To rebuild the HA pair:

  1. Put the updated Primary server back into the active instance mode. This action is unsafe. The action includes a restart of the Alation services. Run this command from the Alation shell:

    alation_action cluster_enter_master_mode
    
  2. On the Secondary instance, disable instance protection. This action is safe. Run this command from the Alation shell:

    alation_conf alation.cluster.protected_instance -s False
    
  3. On the Primary instance, from inside the Alation shell, run the command to add the Secondary server to the cluster. This action is unsafe as it deletes any instance that is not protected from replication.

    alation_action cluster_add_slaves
    
  4. On the Secondary instance, from inside the Alation shell, in a Screen session, run the command to copy the KV Store over from the Primary instance. This action is unsafe because it deletes all your KVStore data on the target machine. This may take from five minutes to 1 hour depending on the size of the data.

    alation_action cluster_kvstore_copy
    
  5. On the Secondary instance, from inside the Alation shell, in the same screen session, run the command for the Postgres replication.

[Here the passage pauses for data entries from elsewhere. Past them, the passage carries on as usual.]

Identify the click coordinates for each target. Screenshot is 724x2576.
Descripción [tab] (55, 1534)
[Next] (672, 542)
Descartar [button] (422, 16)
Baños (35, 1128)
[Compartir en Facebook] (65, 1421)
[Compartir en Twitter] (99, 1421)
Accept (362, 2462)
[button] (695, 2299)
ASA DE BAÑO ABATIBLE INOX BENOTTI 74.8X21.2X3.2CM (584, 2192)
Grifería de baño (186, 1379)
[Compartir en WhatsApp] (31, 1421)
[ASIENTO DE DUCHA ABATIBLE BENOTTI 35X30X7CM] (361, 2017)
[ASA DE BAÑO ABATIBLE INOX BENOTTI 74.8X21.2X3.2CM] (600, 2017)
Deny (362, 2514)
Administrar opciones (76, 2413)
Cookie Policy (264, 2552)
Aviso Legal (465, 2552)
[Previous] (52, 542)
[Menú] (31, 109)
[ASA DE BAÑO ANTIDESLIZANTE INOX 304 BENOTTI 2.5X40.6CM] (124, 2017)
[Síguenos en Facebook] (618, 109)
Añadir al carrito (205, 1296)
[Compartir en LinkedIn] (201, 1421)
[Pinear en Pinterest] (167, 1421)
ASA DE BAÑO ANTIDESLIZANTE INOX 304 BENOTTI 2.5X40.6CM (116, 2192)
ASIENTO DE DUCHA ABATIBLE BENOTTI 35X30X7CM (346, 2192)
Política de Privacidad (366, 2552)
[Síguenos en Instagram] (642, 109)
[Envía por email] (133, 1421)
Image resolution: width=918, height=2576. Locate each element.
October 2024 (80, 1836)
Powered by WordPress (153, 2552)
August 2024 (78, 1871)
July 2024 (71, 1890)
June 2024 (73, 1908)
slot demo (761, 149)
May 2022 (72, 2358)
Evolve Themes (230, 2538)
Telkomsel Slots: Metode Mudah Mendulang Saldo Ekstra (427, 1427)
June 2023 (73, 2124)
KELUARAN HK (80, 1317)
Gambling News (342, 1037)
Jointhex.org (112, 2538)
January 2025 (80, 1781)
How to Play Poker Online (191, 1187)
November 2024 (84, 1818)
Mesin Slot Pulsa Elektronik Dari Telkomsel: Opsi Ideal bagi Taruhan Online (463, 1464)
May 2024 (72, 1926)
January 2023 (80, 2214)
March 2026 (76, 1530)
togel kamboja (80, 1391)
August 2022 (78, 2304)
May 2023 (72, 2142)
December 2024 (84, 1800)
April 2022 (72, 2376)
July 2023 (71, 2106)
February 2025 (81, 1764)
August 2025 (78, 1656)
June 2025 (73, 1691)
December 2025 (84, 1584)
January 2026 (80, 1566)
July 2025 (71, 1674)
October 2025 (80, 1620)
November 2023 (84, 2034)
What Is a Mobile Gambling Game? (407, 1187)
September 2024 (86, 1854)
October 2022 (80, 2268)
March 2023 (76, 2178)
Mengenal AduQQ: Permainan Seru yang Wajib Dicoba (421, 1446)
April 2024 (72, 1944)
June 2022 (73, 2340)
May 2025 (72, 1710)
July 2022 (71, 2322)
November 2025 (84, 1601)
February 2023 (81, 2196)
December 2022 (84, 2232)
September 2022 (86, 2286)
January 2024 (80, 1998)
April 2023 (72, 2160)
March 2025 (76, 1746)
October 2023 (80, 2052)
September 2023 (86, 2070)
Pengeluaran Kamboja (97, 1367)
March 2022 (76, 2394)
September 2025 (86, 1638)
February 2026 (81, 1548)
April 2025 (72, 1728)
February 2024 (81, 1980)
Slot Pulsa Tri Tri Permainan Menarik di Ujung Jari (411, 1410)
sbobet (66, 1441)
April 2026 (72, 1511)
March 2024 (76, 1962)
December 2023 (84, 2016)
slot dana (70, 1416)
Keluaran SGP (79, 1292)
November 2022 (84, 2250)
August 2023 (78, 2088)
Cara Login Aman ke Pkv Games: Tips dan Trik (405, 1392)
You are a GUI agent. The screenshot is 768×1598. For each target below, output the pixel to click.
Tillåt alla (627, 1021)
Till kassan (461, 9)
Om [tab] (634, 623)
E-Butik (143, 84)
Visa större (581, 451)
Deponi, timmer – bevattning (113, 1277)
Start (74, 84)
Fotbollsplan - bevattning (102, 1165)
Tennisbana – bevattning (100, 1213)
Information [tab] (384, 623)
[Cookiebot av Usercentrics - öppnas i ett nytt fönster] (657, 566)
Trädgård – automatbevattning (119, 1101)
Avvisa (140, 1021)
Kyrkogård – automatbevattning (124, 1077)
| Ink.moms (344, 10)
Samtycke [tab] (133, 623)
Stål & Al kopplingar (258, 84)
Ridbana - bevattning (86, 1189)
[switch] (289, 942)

This action is unsafe because it deletes all your Postgres data on the target machine. This may take from 30 minutes up to 8 hours depending on the size of the data.

    alation_action cluster_replicate_postgres
    
  6. Check that the replication is happening: from the UI of the Primary, check the following URL: <your_alation_URL>/monitor/replication. It will return the byte lag with Postgres and Mongo (Mongo is only present in V R4 and older releases). If replication is running, it will return some realistic byte lag values. This means you have successfully rebuilt your HA pair. If replication is not running, it will return “unknown”, and this may be indicative of replication failure.

  7. Synchronize the Event Bus data. From the Secondary, run:

    alation_action cluster_start_kafka_sync